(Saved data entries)
+ + +
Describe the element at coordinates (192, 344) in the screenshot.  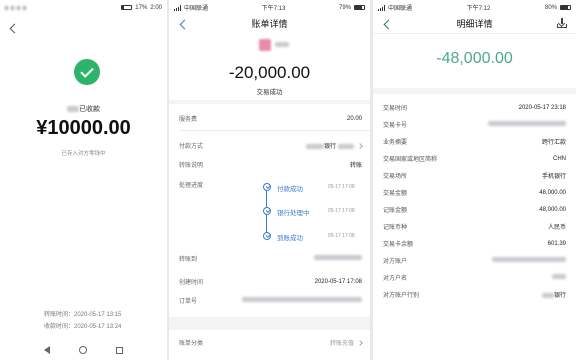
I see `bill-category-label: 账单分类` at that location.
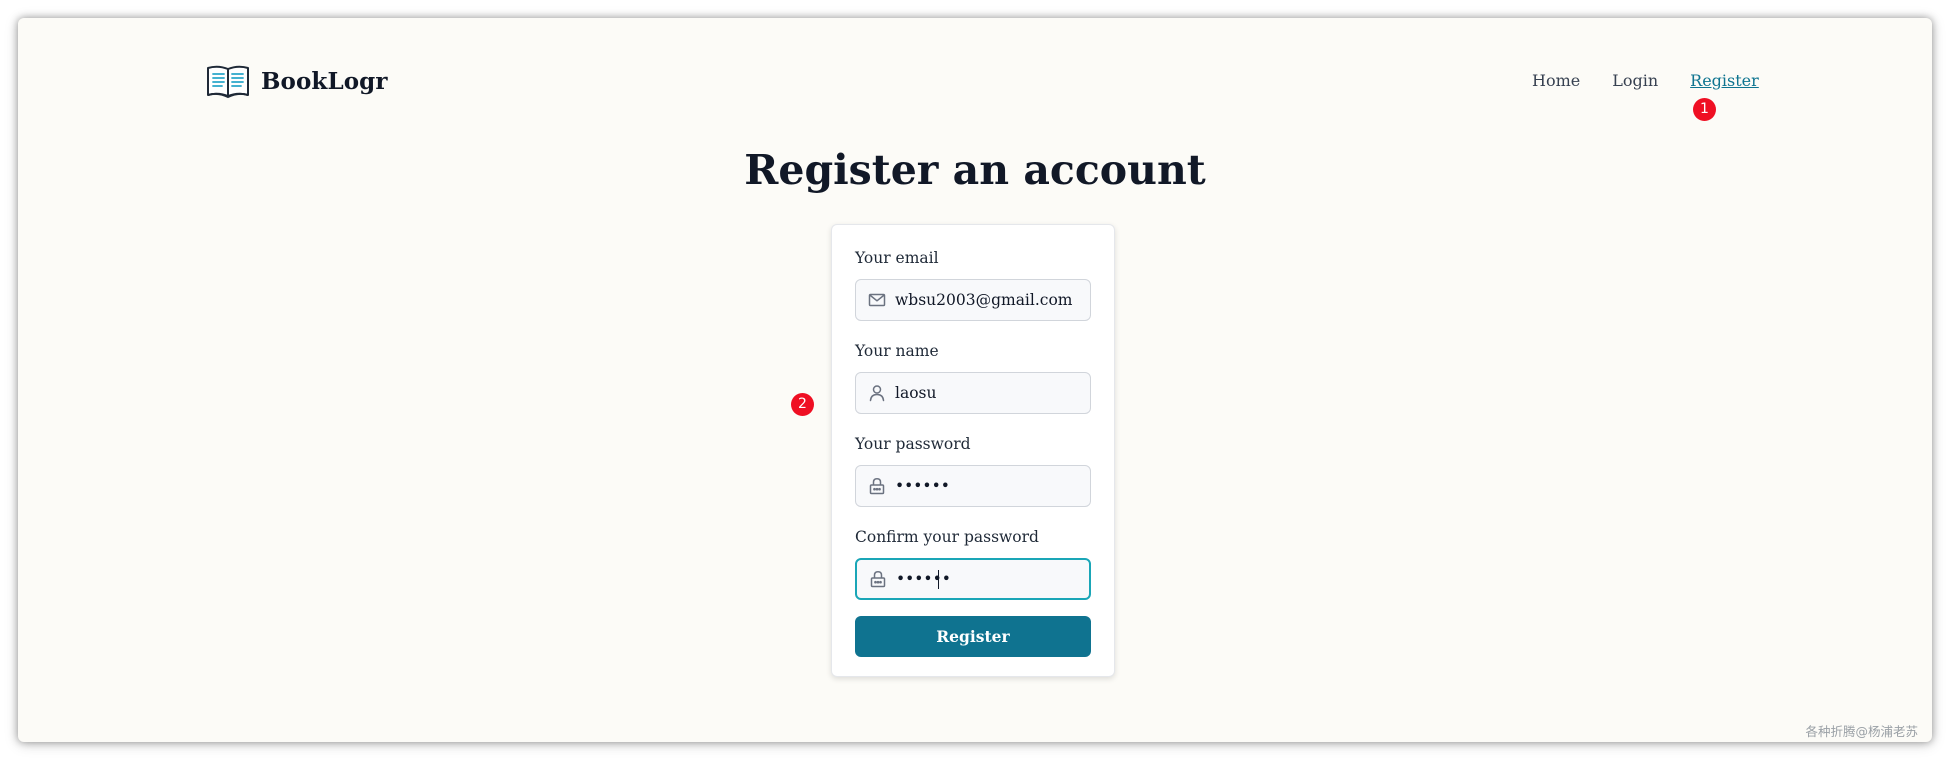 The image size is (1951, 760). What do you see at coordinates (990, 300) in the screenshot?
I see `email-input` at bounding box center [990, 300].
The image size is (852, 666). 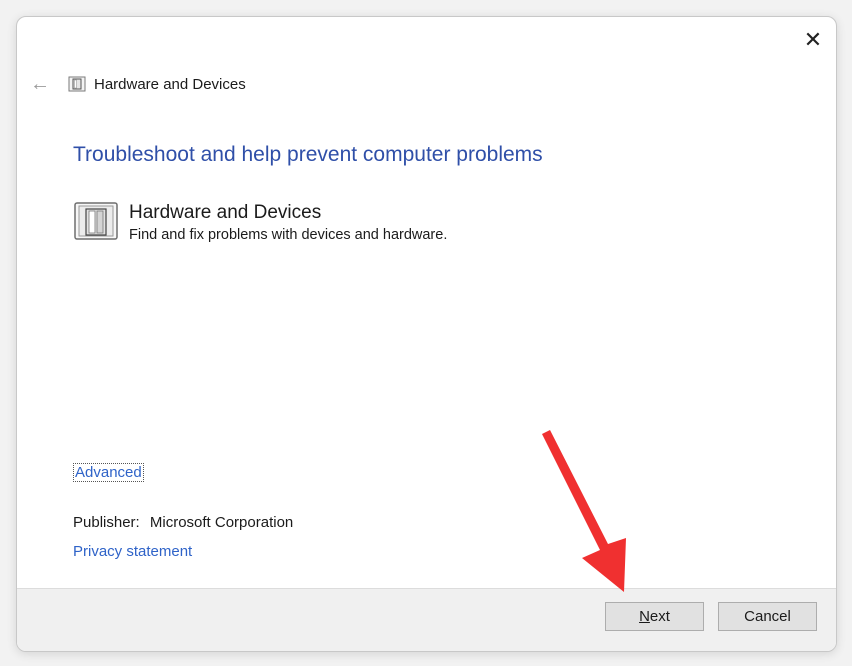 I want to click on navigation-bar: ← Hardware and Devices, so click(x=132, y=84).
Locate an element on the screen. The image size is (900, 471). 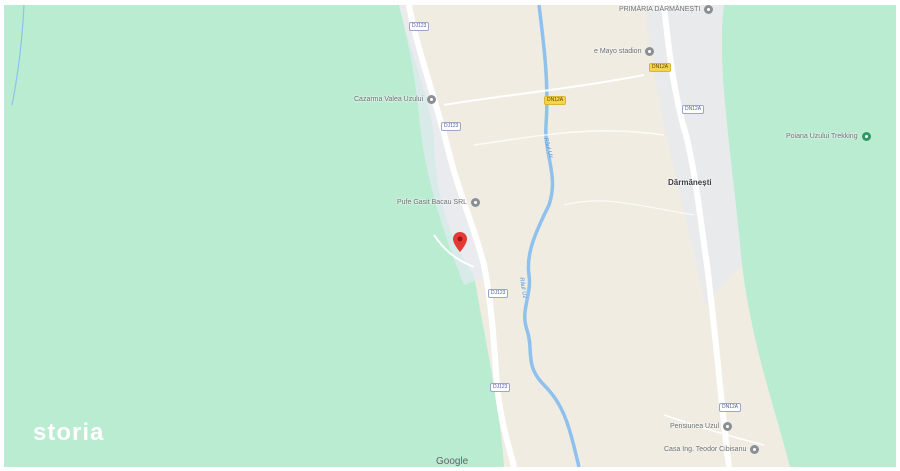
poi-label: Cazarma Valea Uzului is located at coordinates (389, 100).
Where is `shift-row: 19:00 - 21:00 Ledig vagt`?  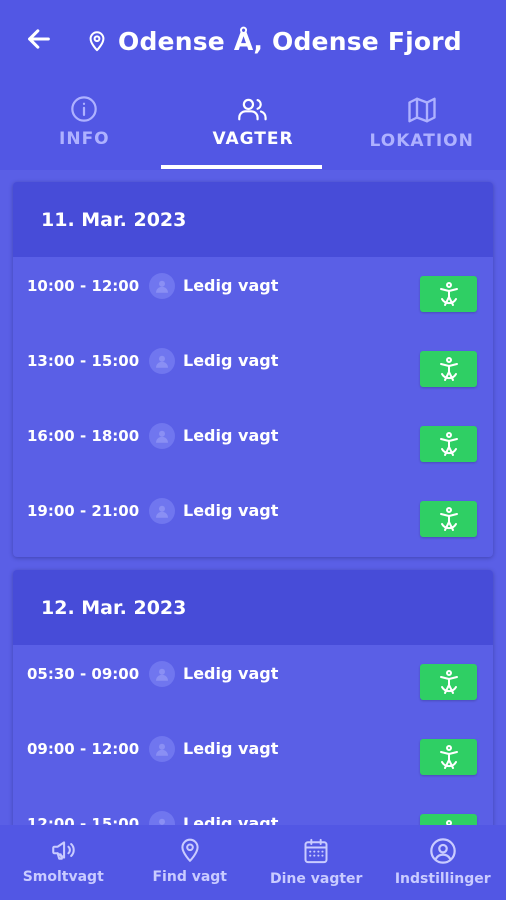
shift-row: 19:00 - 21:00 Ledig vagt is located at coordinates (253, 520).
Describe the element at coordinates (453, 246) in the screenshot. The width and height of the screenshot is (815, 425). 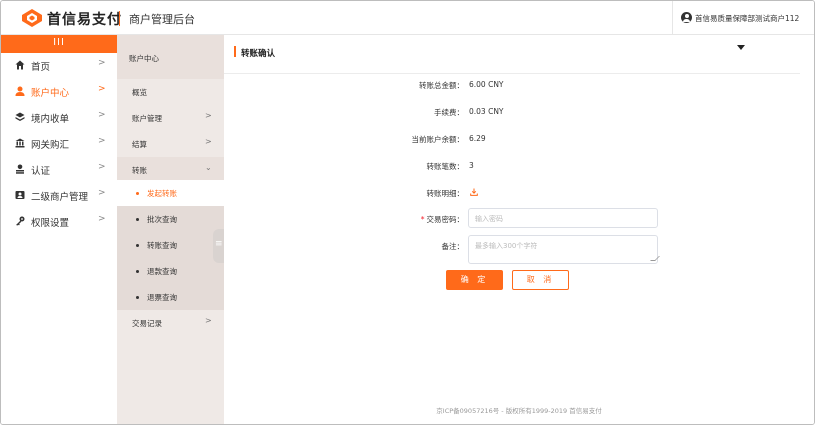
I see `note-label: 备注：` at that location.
+ + +
■ Description of the task
Copy the items word for word, starting at the line that contains "Locate an element" and continuing through the end of the items, with both ends included. Omit the pictures from your copy.

■ Task output
Locate an element on the screen. The image size is (900, 471). 
poi-label: Cazarma Valea Uzului is located at coordinates (389, 100).
Where is `shift-row: 19:00 - 21:00 Ledig vagt`?  
shift-row: 19:00 - 21:00 Ledig vagt is located at coordinates (253, 520).
Describe the element at coordinates (453, 246) in the screenshot. The width and height of the screenshot is (815, 425). 
I see `note-label: 备注：` at that location.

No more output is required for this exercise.